Bien sûr, ces invitations sont, par essence, temporaires et les facultés doivent pouvoir les arrêter quand elles le souhaitent. C’est encore mieux si elles le font dans les formes. Mais elles doivent aussi résister à des pressions extérieures, que celles-ci soient guidées politiquement ou philosophiquement, et garder le cap qu’elles se sont donné collégialement et démocratiquement.
A Rudy Aernoudt
Je regrette la manière dont les choses se sont passées. Vous auriez dû recevoir l’information de la non-reconduction de votre cours l’année prochaine beaucoup plus tôt, puisque l’adoption, par le Conseil d’Administration de l’ULg, du nouveau programme de cours date du 19 mai. On peut même penser que vous auriez dû en être averti plus tôt encore.

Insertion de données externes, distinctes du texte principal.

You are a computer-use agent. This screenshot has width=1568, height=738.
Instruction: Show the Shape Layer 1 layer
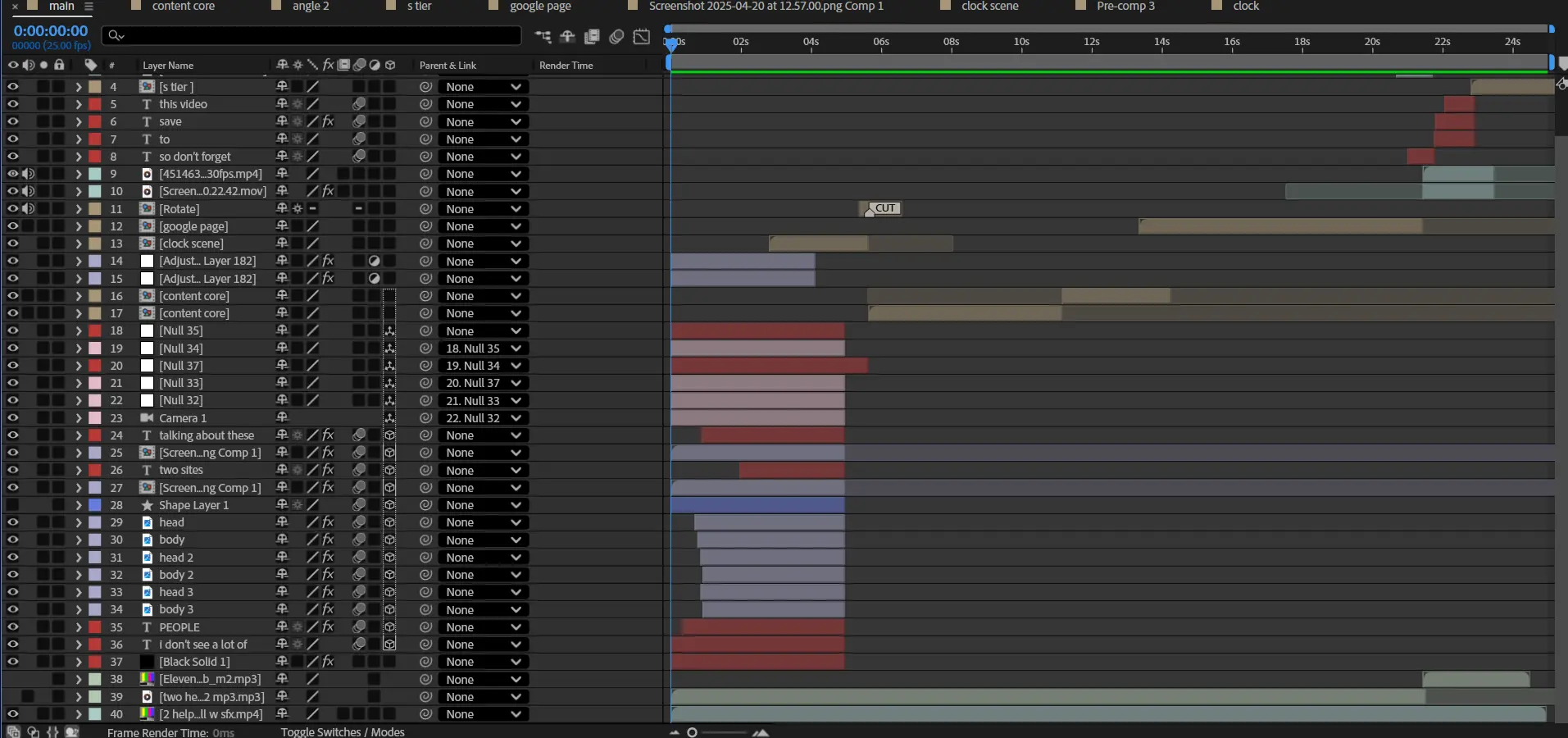click(x=12, y=505)
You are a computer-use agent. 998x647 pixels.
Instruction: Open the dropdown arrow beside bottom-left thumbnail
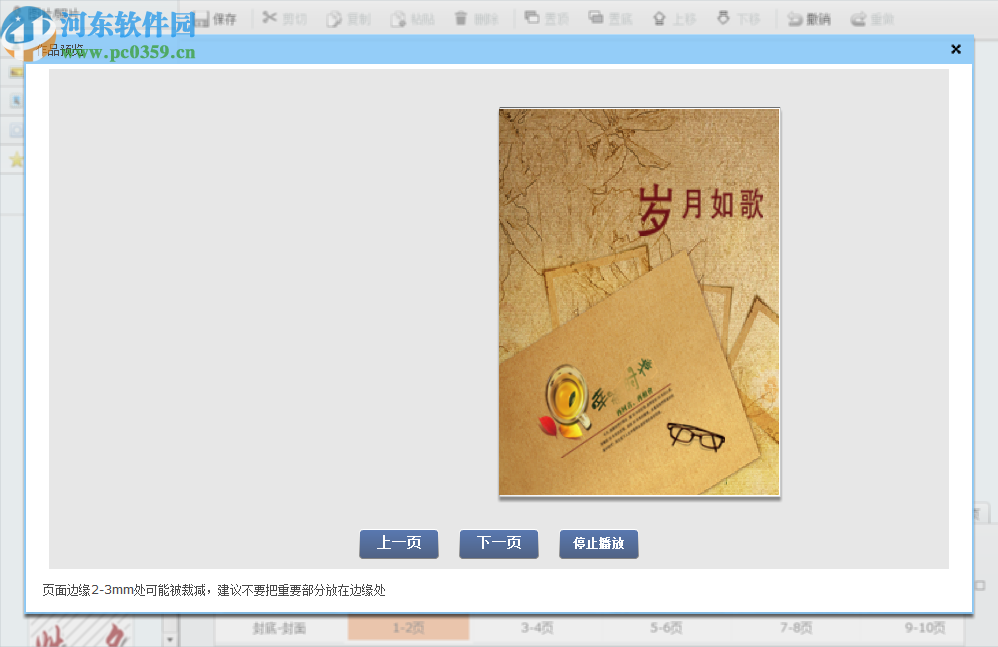pos(169,640)
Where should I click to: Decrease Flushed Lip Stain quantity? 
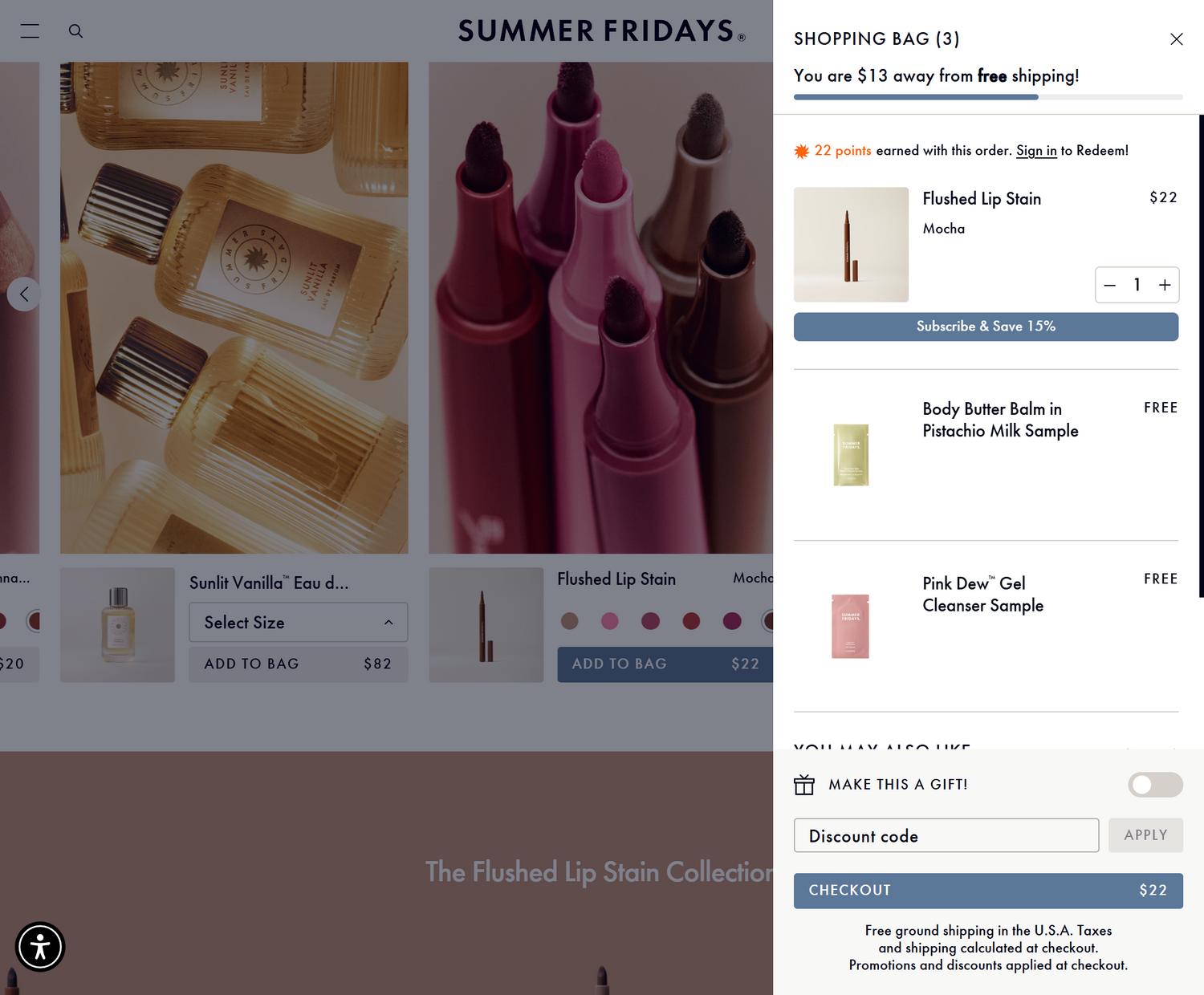[x=1109, y=286]
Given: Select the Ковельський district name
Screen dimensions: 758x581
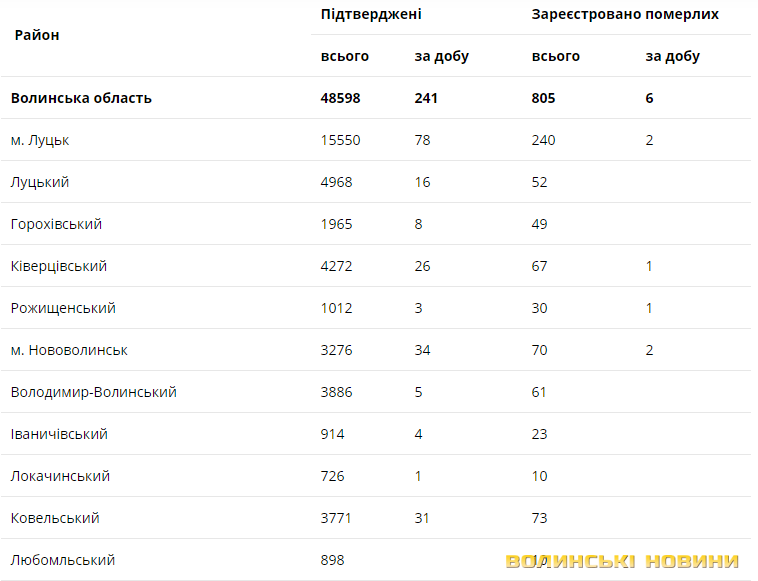Looking at the screenshot, I should (55, 518).
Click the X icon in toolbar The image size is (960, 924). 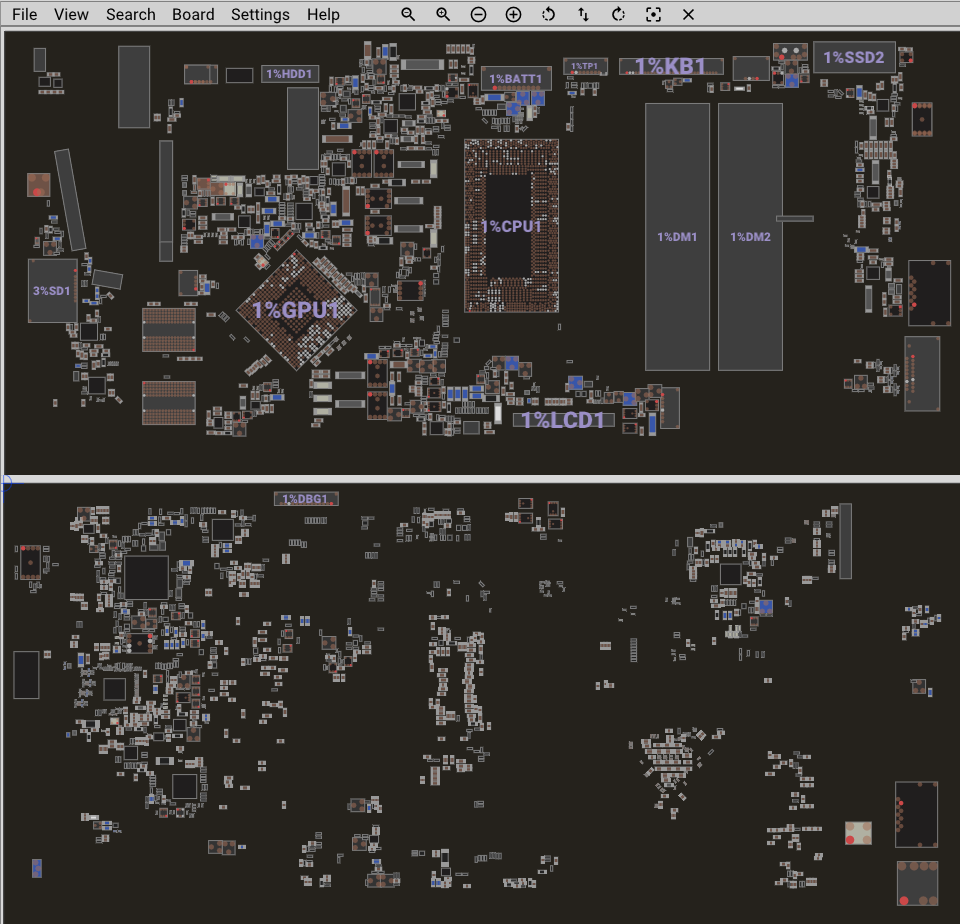tap(688, 14)
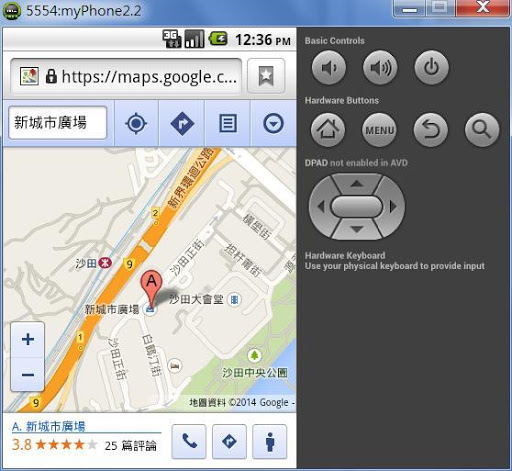The height and width of the screenshot is (471, 512).
Task: Open the emulator MENU hardware button
Action: pos(379,130)
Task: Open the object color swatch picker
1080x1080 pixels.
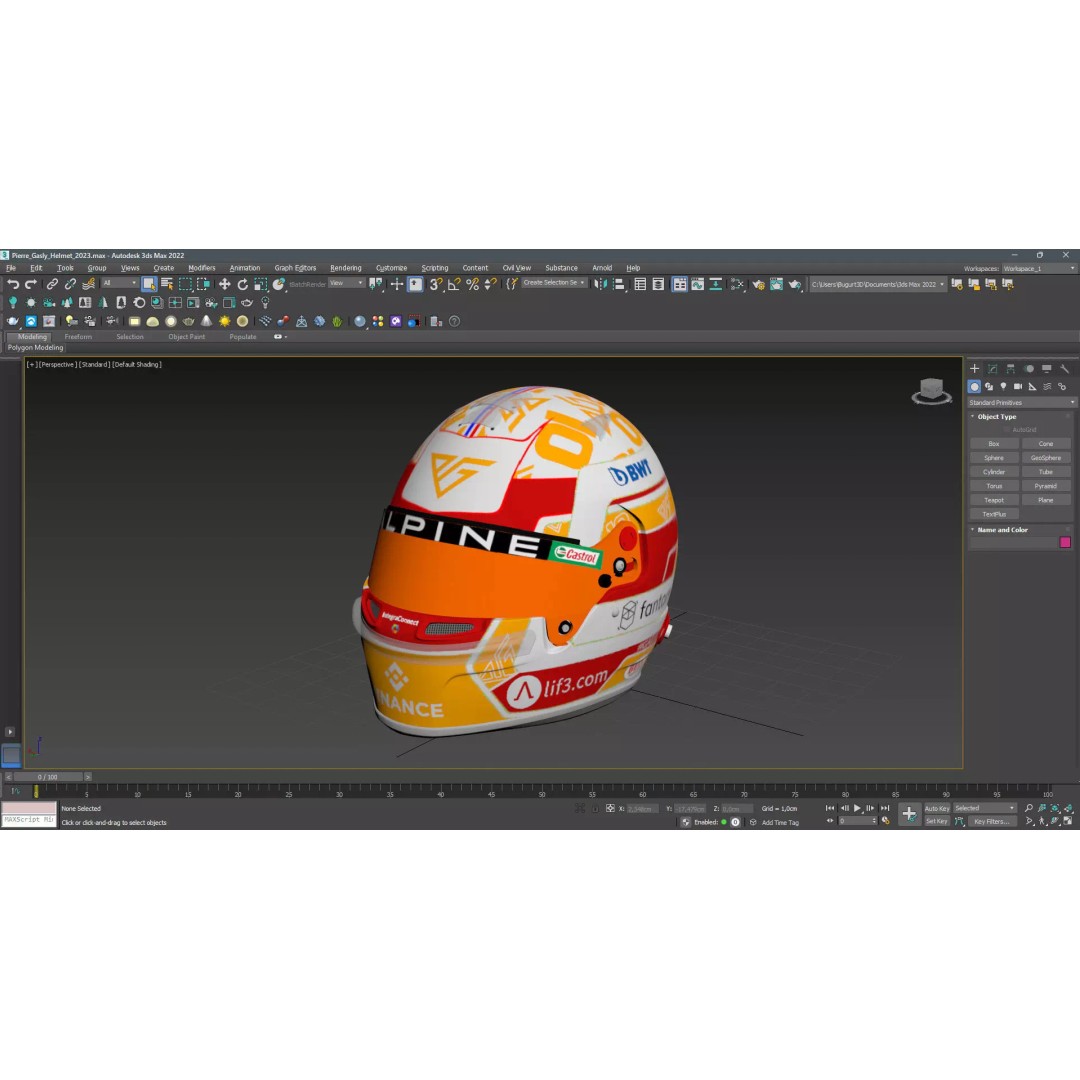Action: pyautogui.click(x=1065, y=541)
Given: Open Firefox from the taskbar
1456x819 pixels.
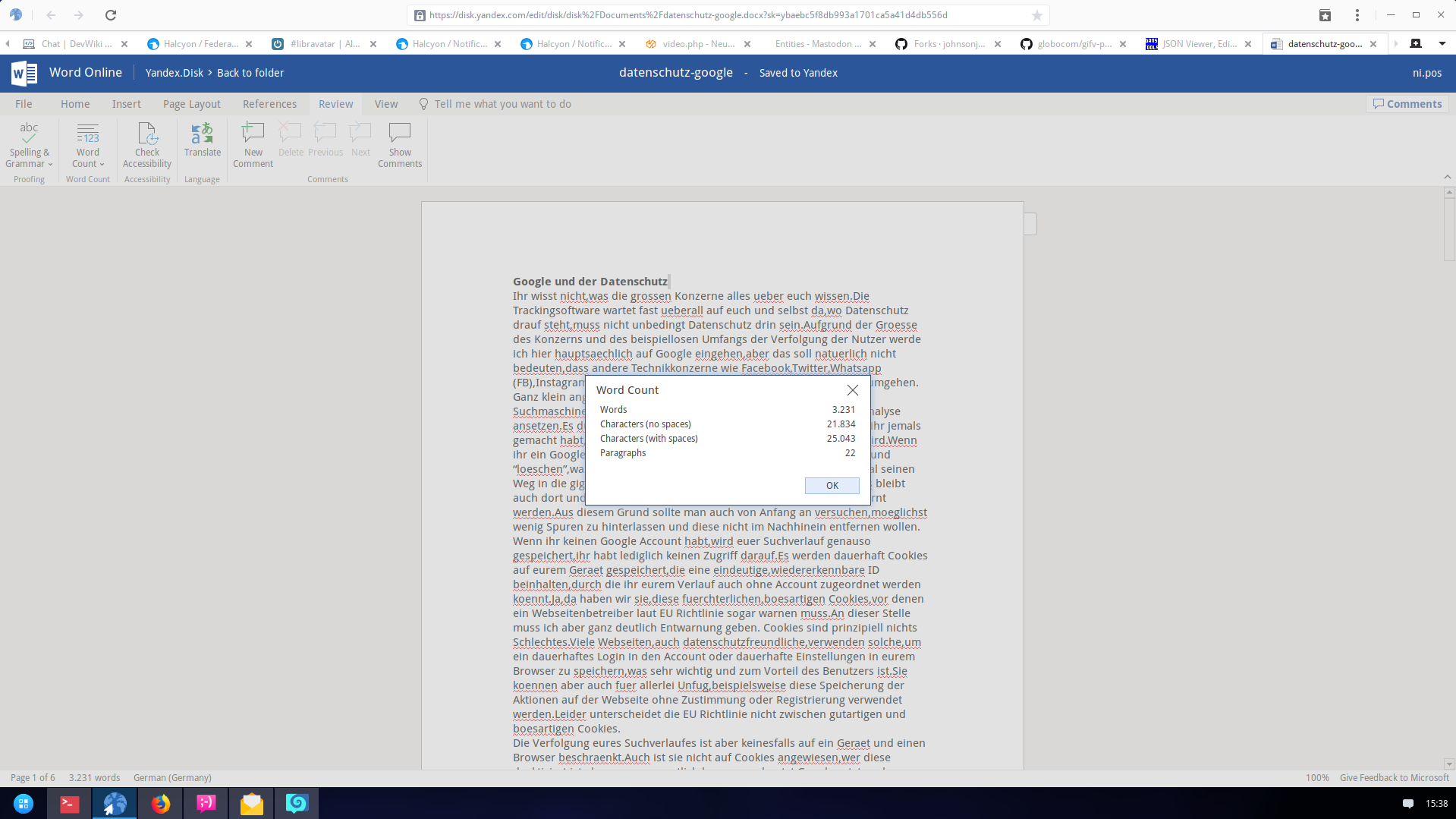Looking at the screenshot, I should tap(160, 803).
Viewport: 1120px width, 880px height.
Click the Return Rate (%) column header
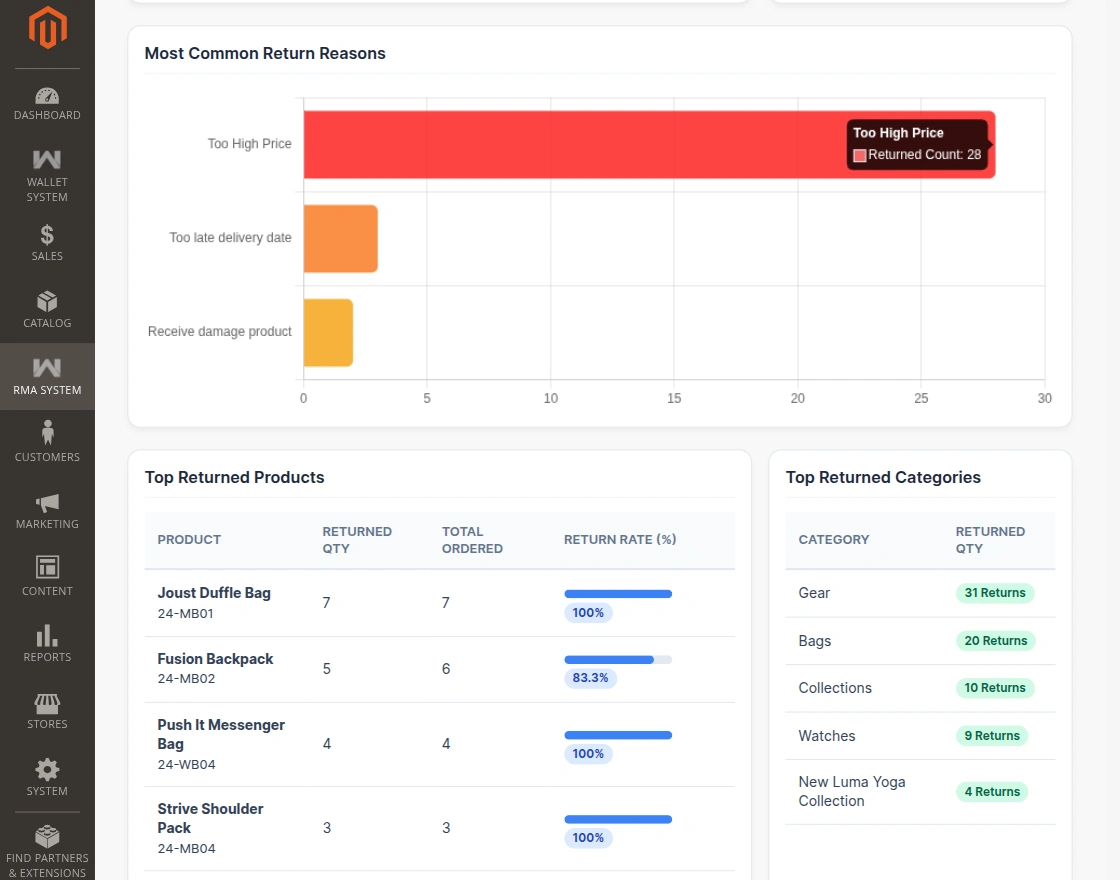tap(620, 539)
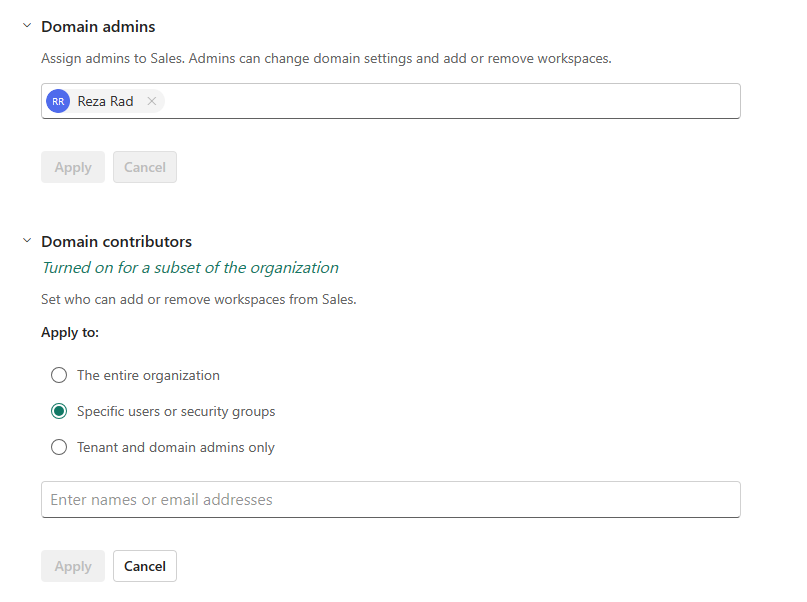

Et c’était bien le ou les Départements concernés qui auraient dû vous en parler. J’accepte donc toutes les critiques sur ce manque de délicatesse.
Par contre, je trouve votre réaction, si j’en comprends la colère, déplacée parce qu’inexacte et là, votre rigueur scientifique m’inquiète.
On vous prête beaucoup de qualités. Je les ai moi-même appréciées lorsque vous étiez chef de Cabinet d’un ministre régional wallon, M. Kubla. On vous trouve également de gros défauts, en particulier celui d’être populiste, simplificateur, voire poujadiste. Et c’est bien ce défaut qu’on retrouve dans votre réaction de ces derniers jours. Le poujadisme est essentiellement basé (et c’est ce qui fait son relatif succès auprès des personnes mal informées) sur la création artificielle et volontaire d’un lien de cause à effet entre des faits qui n’en ont aucun. Dans ce cas-ci, vous clamez sur tous les toits que vous avez été « viré » parce que vous n’êtes pas socialiste. Vous dites l’avoir été par un recteur qui est inféodé aux politiques qui le tiennent par l’argent. Vous affirmez perfidement que je n’en peux rien, qu’il faut bien comprendre qu’en Wallonie, c’est comme ça, et que ma marge de manœuvre en cette matière est réduite. Ces divers dérapages indiquent que, malgré votre expérience de la gouvernance publique, vous méconnaissez considérablement le fonctionnement des universités en général et celui des universités publiques en particulier. Sachez que, si je suis à l’écoute de mes étudiants et de leurs avis, je ne suis pas homme à me laisser dicter des consignes par qui que ce soit, et certainement pas par les membres d’un quelconque groupement idéologique. Il ne s’agit donc en aucun cas d’une éviction suite à des pressions. Sachez aussi que l’idée que je puisse, en quelques minutes, décider de mettre fin à un contrat de suppléance est impossible puisque je n’en ai tout simplement pas le droit et qu’une procédure rigoureuse exige le passage en Conseil de Département, puis en Conseil de Faculté, puis en Conseil d’Administration. Lourd, mais bien sécurisé. En Wallonie! Ca vous étonne?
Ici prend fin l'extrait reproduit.